La libre circulación y el libre establecimiento de los humanos por toda la superficie terrestre constituye la única solución estable y a largo plazo al llamado problema de la migración.
Pero esto no se consigue simplemente abriendo las fronteras de los países ricos a los inmigrantes pobres, pues si las causas del problema de la miseria no se atajan, la marea de pobreza lo anegaría todo.
La apertura de los países avanzados a la emigración tiene que ir acompañada de la apertura de los países fallidos a la intervención externa, especialmente en cuestiones como la política demográfica. Mientras la población africana continúa explotando como un volcán en erupción, Europa no puede limitarse a abrir sus puertas a la inundación demográfica. Tiene que ayudar a África a controlar su población y a poner su casa en orden, pero a su vez debe permitir la entrada de africanos procedentes de países ya estabilizados.
Una frontera es una anomalía; el único destino de las fronteras soberanas es desaparecer. Por otro lado, lo más racional y lo más natural del mundo es que cada uno vaya hacia donde piensa que tiene mejores expectativas de vivir bien y de alcanzar sus objetivos.
Los sistemas de bienestar social con frecuencia tienen un efecto regresivo sobre la aceptación de los inmigrantes y extranjeros. Como ha señalado Ove Kaj Pedersen, los daneses son especialmente reacios a permitir la inmigración debido a su hipertrófico estado de bienestar. Tienen miedo de tener que pagar a los inmigrantes el alto nivel de protección que se conceden a sí mismos.
Aunque el mundo global en el que estamos (hemos entrado) entrando requiere el libre flujo de las personas, no exige un sistema elaborado de bienestar social para los inmigrantes, que quizá no sería financiable y en cualquier caso representaría un “efecto llamada” completamente artificial e independiente de cualquier plan de vida productiva.
Todos los humanos deberían ser libres de trasladarse a donde quieran, de ofrecer su fuerza de trabajo y de ganarse la vida; pero no deberían esperar ser alimentados por sus nuevos vecinos. El camino al infierno está empedrado de buenas intenciones, y los sistemas excesivamente generosos de ayuda a los inmigrantes con frecuencia conducen al rechazo de la inmigración y a la restricción de la libertad de movimiento y establecimiento.

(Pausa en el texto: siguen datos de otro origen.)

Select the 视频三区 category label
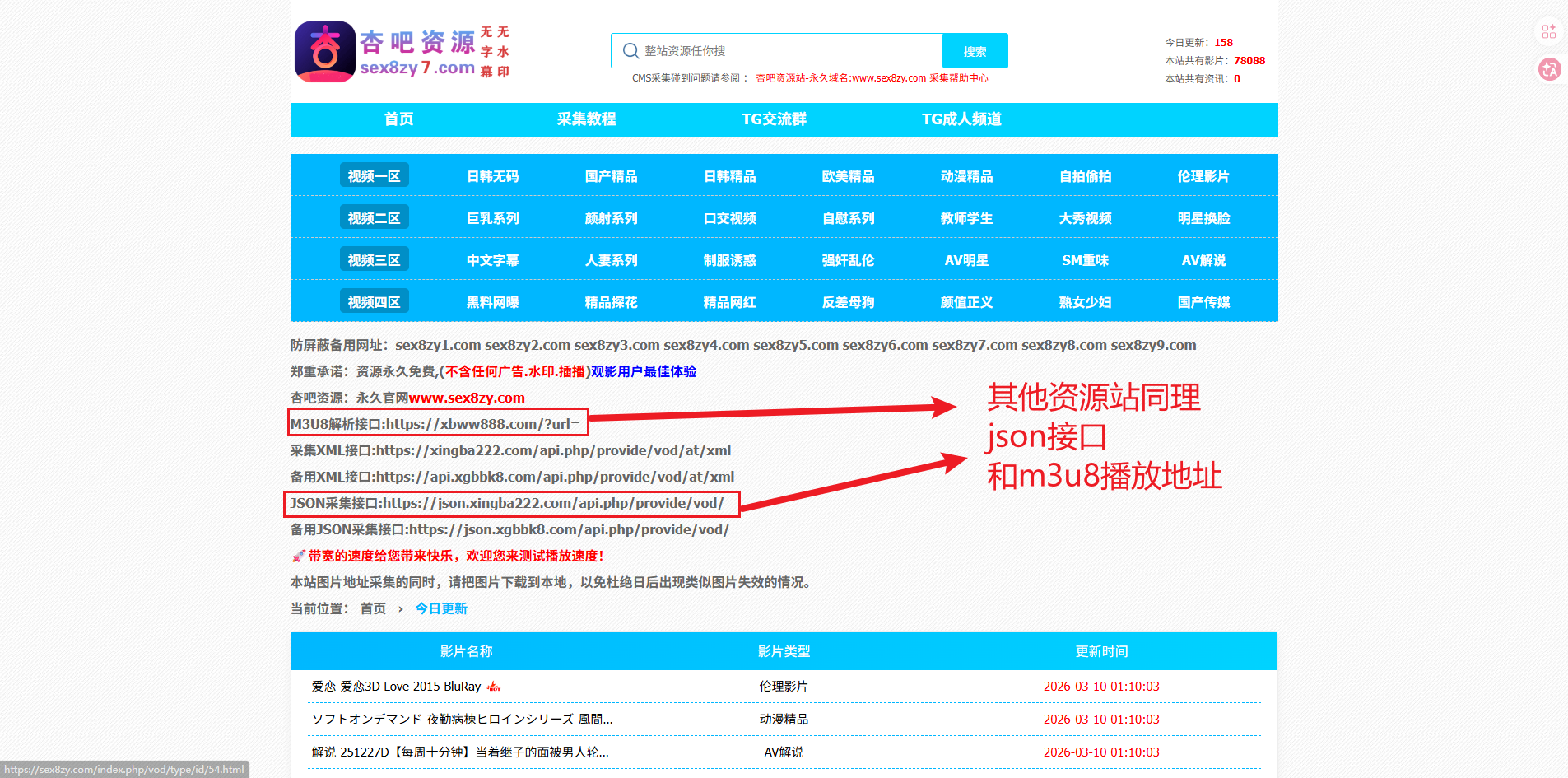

Hoy en día, las élites transnacionales de los negocios, del arte y de los deportes forman ya una especie de diáspora cosmopolita. En efecto, muchos profesionales de éxito van perdiendo su previo apego nacional y se sienten cómodos en el escenario mundial. En 2006, Newsweek describía así la situación de los más acomodados:
Los ricos están en movimiento. Todavía viven bien, desde luego, pero lo hacen en diversos sitios, alrededor del globo. Van de su casa en Hong Kong a su pied-á-terre en Nueva York. Pasan un mes en la Provenza y al regreso asisten a las últimas representaciones teatrales en Londres. Mientras su búsqueda de nuevos mercados y de mano de obra más conveniente los lleva a sitios cada vez más alejados, van tejiendo nuevas redes de interacciones y sus lazos con sus países de origen se vuelven cada vez menos importantes.